@Andres Hendrix
My posts were a refutation of your accusation about Weekes' motives for making the statement in this thread's title. You made an argument, and I responded that your conclusion isn't really supported your premises, even if your premises were true, which I don't think they are anyway. So basically, I was saying that
you're the one with the non-sequitur.
With respect to the blog post, it says the ending provoked a wide range of emotions, which it did, and that some fan response was passionate, which it was. I don't know how that could be denied since it obviously was pretty heated/emotional here on the forum. Since the blog post also characterized Ray himself and the Mass Effect development team as passionate (not cited in your quote), I take "passion" to not mean something negative ("irrationally emotional" or "overly emotional") - intensely emotional maybe, which does not disregard the arguments being made by the fans as part of their reaction to the ending of ME3.

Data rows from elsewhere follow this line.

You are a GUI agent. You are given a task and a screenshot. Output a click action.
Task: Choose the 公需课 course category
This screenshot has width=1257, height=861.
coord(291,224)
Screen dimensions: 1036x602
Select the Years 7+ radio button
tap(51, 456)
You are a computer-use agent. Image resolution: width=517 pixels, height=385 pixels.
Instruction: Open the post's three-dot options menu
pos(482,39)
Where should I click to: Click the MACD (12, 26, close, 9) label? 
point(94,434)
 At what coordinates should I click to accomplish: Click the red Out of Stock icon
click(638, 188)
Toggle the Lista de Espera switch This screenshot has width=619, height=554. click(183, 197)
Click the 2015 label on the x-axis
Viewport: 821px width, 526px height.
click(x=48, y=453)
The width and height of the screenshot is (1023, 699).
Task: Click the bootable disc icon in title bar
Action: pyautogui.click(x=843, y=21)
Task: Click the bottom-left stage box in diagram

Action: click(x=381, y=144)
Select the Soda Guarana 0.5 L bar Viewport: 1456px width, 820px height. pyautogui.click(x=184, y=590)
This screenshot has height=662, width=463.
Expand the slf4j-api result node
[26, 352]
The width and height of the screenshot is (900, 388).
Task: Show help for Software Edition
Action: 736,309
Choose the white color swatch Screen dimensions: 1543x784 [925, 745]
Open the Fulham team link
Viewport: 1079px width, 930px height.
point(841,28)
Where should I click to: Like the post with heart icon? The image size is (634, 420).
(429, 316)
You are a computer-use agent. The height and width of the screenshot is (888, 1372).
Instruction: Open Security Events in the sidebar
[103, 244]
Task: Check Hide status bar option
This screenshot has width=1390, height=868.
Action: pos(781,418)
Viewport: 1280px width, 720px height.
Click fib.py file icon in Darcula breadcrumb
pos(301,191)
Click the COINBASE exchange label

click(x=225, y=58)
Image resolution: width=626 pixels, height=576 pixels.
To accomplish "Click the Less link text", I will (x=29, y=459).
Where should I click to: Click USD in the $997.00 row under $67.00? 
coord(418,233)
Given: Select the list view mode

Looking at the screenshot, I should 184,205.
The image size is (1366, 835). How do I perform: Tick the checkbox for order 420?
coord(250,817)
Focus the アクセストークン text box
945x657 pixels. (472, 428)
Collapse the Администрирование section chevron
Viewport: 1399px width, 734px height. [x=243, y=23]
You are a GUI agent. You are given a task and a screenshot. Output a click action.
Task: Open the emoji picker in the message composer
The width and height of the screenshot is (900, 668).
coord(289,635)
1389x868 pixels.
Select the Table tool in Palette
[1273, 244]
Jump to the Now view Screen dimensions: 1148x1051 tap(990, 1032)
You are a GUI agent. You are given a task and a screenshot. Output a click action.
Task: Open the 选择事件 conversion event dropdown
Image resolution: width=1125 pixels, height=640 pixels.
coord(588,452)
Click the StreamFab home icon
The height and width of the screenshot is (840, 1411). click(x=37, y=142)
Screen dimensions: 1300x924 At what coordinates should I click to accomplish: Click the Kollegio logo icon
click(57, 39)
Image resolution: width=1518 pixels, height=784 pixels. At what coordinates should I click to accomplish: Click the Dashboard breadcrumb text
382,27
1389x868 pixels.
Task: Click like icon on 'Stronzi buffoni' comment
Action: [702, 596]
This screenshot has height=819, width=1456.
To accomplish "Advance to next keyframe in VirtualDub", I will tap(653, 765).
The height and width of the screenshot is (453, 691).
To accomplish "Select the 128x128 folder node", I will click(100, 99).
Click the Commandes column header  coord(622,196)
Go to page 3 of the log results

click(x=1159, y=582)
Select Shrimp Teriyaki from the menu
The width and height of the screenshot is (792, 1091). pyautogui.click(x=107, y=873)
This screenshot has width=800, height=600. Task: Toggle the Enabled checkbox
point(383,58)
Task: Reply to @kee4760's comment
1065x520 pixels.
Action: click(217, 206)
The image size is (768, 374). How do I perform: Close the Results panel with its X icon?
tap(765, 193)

Here's the post where Ray addressed feedback:
...
To that end, since the game launched, the team has been poring over everything they can find about reactions to the game – industry press, forums, Facebook, and Twitter, just to name a few. The Mass Effect team, like other teams across the BioWare Label within EA, consists of passionate people who work hard for the love of creating experiences that excite and delight our fans. I’m honored to work with them because they have the courage and strength to respond to constructive feedback.
...
The whole blog post is diplo-speak to defend their game, defend their developers, and acknowledge the fan response without validating every complaint, or making the fan reaction worse, which is what I expected. Of course it didn't work (see misplaced "artistic integrity" meme).